Sunday, November 20, 2005

Your Legacy:

Will you be remembered for great skill or for intense love?


In most self-help courses there is a theme of believe in yourself. The idea is to focus on a goal, marshal your strengths and work each day towards success.



I've always believed in that. My first years of preaching were passionately possessed by the ideal of being good at it!


My public speaking models included a wide variety of styles like John F. Kennedy, Adolph Hitler and Winston Churchill. I preach the Bible and I'm always reminded that love is a powerful theme within it. Thus I'm challenged by a higher goal than effective preaching.


God communicates more through love than He does through skill.


Charles Ludwig Dodgson, an English Mathematician, worked hard at his subject. He wrote a commentary on Euclidean Math in 1879. He was 47 years old and 20 years from his death. He called it Euclid and His Modern Rivals.


I don't know anyone who's read the book!


Not that it was bad.


Dodgson was an Oxford Don and brilliant among his peers. He cut a slim, austere figure, was deeply religious, abstemious and disciplined, rigorously intellectual, and mannerly. He lectured at Christchurch. The math was profound but the verbal presentation was horrible! Only very determined students could stay the course. Every year his classes waned in attendance. Even his book takes effort to read.


Charles wanted to be an Episcopal (Anglican) minister but his shy disposition and his terrible stammer precluded him from the calling. His father was the Canon of Ripon. His friends were pastors and priests. He enjoyed church, but in adult company his tongue consistently failed his profound understanding.


He found that he was most at ease in the company of children.


At 22 Dodgson would tell seaside stories to the kids at Whitby, Yorkshire. Somehow they overlooked his stuttering presentation and were enthralled by his amazing, colorful tales. His passion may have been math but his joy was the delight his stories brought to children. His love for the kids brought out much in the way of creative imagination. Sometimes he'd begin the story with no idea how it would unfold.


On July 4,1862 Dodgson and a friend went on a rowboat ride with the three children of a fellow Oxford lecturer. The middle child's name was Alice Liddell. Some time that afternoon Charles made up a story and chose Alice as the central character.


A chain of events was set in motion that has led to lasting fame for the Oxford mathematician. Dodgson published the story, a sequel and other subsequent works of wit and nonsense under the pseudonym Lewis Carroll, a Latinized re-ordering of his second and first names.


Today Alice in Wonderland is a child's tale that spans the globe. Translations continue to proliferate.


His skill was Math but it was his love for the youngsters that became his greatest contribution to the world. It was only after his death that his books became international best sellers.


That could happen to you too.


The Bible says in 1 Corinthians 13 that the greatest of all is love. A century from now it may not be your name on the project or the office door that will be remembered, but rather how much love you showed.

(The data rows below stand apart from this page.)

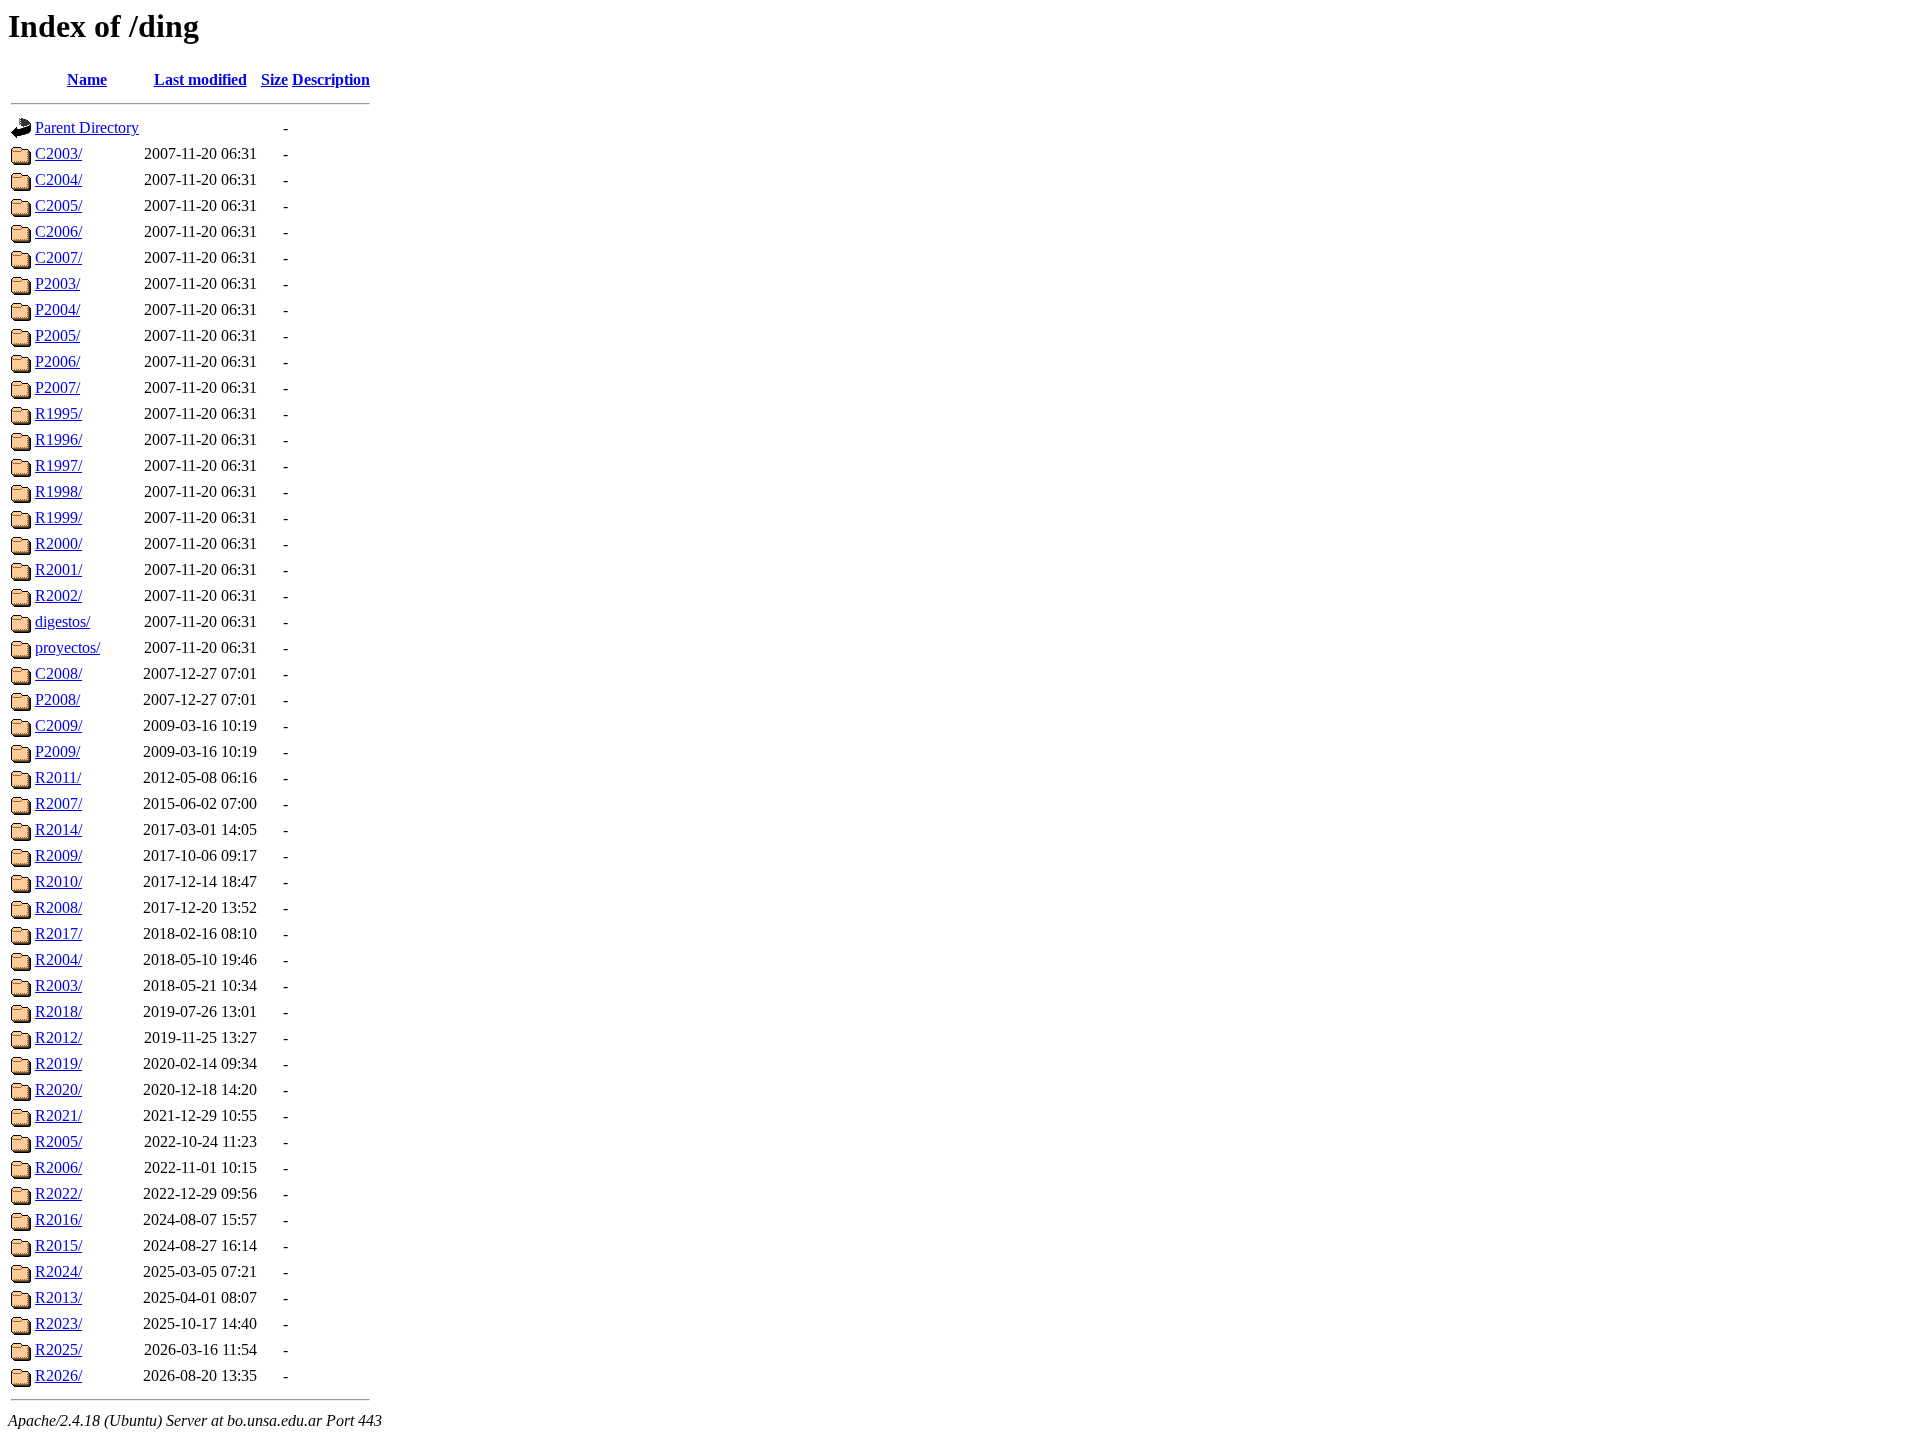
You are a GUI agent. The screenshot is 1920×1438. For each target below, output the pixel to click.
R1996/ (58, 439)
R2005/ (58, 1141)
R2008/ (58, 907)
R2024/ (58, 1271)
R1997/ (58, 465)
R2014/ (58, 829)
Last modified (200, 79)
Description (331, 79)
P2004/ (57, 309)
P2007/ (57, 387)
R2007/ (58, 803)
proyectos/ (67, 647)
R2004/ (58, 959)
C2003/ (58, 153)
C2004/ (58, 179)
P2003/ (57, 283)
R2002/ (58, 595)
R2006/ (58, 1167)
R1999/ (58, 517)
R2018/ (58, 1011)
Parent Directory (87, 127)
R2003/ (58, 985)
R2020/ (58, 1089)
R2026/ (58, 1375)
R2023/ (58, 1323)
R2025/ (58, 1349)
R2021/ (58, 1115)
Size (274, 79)
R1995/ (58, 413)
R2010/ (58, 881)
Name (87, 79)
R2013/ (58, 1297)
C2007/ (58, 257)
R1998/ (58, 491)
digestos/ (62, 621)
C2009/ (58, 725)
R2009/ (58, 855)
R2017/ (58, 933)
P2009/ (57, 751)
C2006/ (58, 231)
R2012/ (58, 1037)
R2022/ (58, 1193)
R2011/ (58, 777)
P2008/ (57, 699)
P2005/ (57, 335)
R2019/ (58, 1063)
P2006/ (57, 361)
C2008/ (58, 673)
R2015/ (58, 1245)
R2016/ (58, 1219)
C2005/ (58, 205)
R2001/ (58, 569)
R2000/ (58, 543)
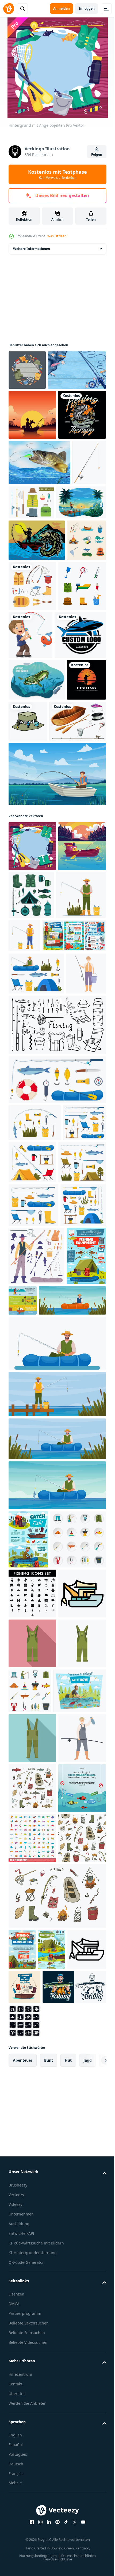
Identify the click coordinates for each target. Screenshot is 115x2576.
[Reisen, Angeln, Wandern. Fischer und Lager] (40, 1212)
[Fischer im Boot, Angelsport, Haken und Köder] (35, 2311)
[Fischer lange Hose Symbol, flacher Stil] (32, 2359)
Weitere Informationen (31, 248)
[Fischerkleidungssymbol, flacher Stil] (32, 2214)
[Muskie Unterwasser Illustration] (37, 865)
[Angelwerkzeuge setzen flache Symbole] (36, 2060)
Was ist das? (56, 236)
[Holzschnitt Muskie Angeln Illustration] (37, 675)
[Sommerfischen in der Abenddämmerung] (32, 454)
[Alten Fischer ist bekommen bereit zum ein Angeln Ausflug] (28, 1292)
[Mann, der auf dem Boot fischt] (57, 1000)
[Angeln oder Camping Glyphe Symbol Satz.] (32, 2114)
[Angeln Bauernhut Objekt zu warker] (69, 906)
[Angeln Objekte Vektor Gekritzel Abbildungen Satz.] (32, 2459)
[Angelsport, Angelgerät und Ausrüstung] (28, 1719)
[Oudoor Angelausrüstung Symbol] (32, 771)
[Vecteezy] (8, 8)
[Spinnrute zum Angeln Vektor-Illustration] (25, 597)
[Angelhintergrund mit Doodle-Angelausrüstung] (27, 370)
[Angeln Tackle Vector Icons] (67, 592)
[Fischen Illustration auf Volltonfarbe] (32, 504)
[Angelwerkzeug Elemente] (73, 721)
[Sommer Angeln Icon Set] (28, 717)
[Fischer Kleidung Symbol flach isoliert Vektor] (32, 2264)
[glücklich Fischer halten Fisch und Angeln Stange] (32, 2409)
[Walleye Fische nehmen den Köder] (39, 552)
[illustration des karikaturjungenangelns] (80, 770)
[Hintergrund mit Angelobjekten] (32, 1073)
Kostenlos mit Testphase (57, 174)
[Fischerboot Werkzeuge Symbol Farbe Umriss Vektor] (32, 2164)
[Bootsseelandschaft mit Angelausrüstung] (32, 1123)
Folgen (96, 154)
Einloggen (86, 8)
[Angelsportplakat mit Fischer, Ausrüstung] (28, 2002)
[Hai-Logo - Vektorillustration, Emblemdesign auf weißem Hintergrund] (34, 820)
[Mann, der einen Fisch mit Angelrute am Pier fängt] (33, 637)
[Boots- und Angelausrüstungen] (37, 947)
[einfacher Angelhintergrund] (38, 409)
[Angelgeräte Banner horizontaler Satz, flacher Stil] (64, 1705)
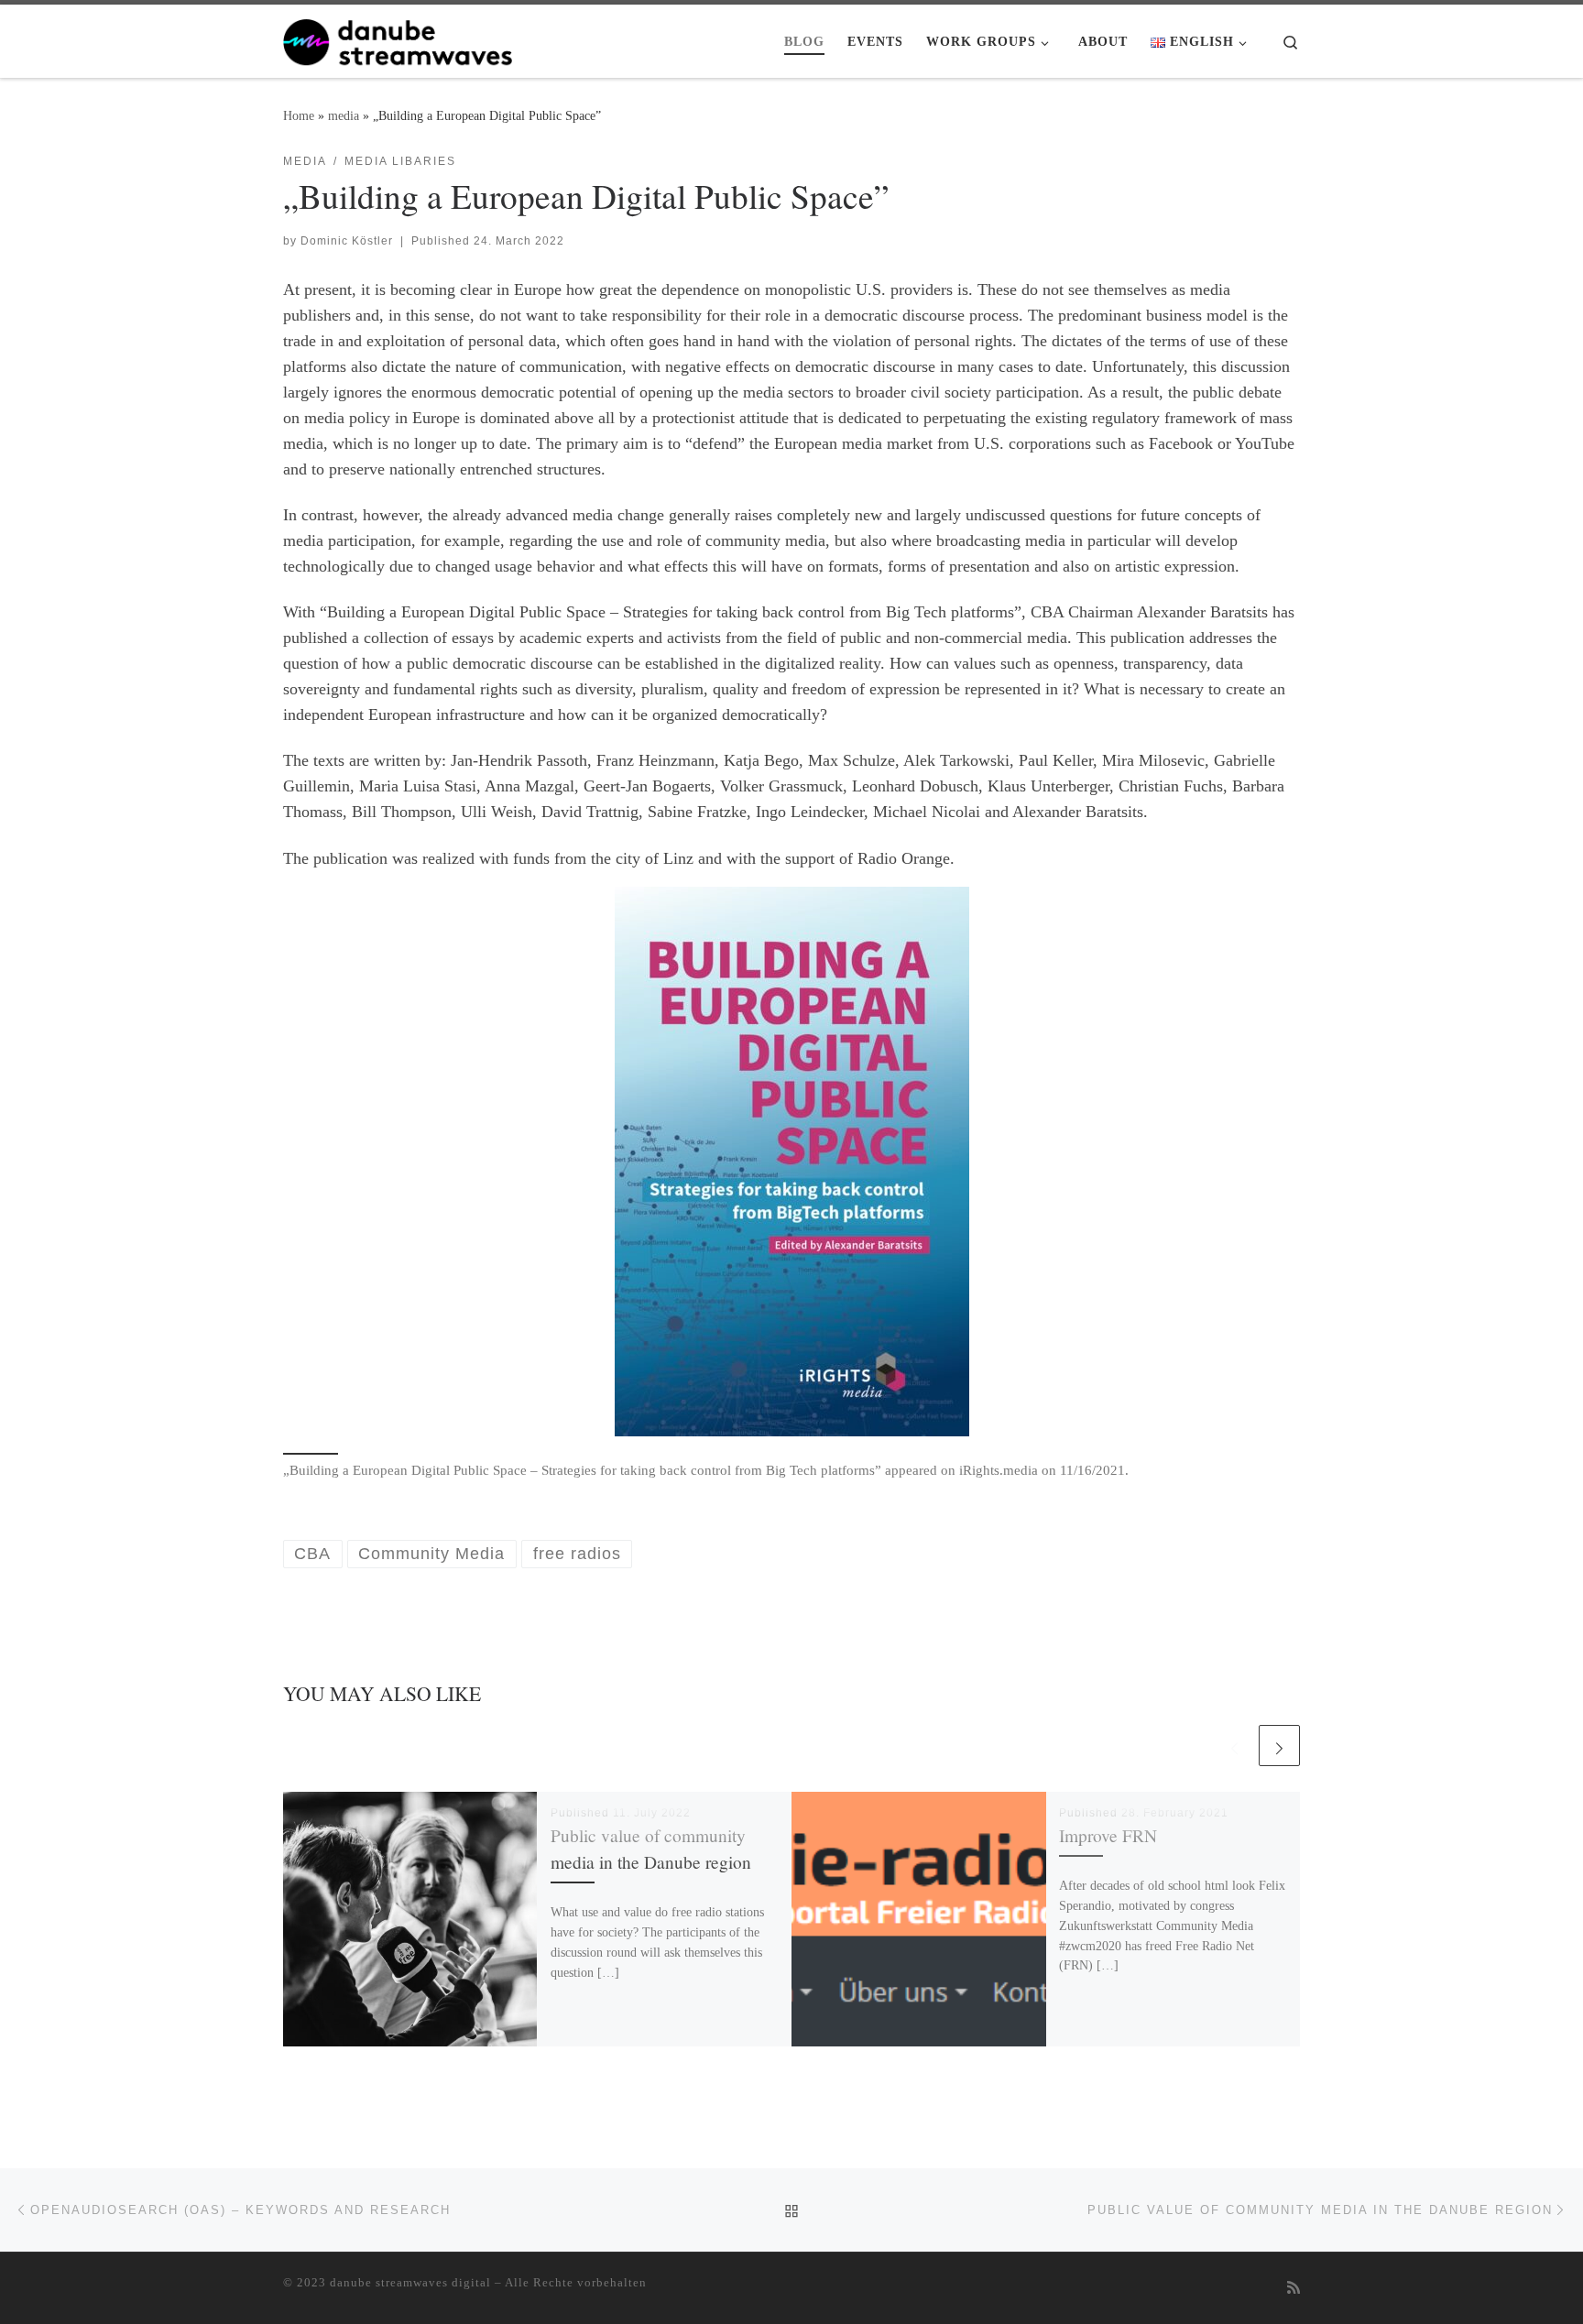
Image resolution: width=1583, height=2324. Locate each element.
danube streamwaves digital (410, 2282)
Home (298, 115)
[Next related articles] (1279, 1745)
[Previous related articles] (1234, 1745)
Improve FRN (1108, 1835)
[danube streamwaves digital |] (397, 38)
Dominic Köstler (346, 241)
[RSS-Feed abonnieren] (1293, 2288)
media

The only thing that counts for eternity is faith expressing itself through love.


Visit that Bible chapter again. Allow the understanding to dawn on you afresh. No matter what you know, say, do, believe or feel there is no lasting worth unless you are also a self-sacrificing, others focused, God glorifying lover.


It's not how much love you've received that matters.


Make the quantity of love you can pack into each day your magnificent obsession. Knowing God is the great reservoir of love for God is Love.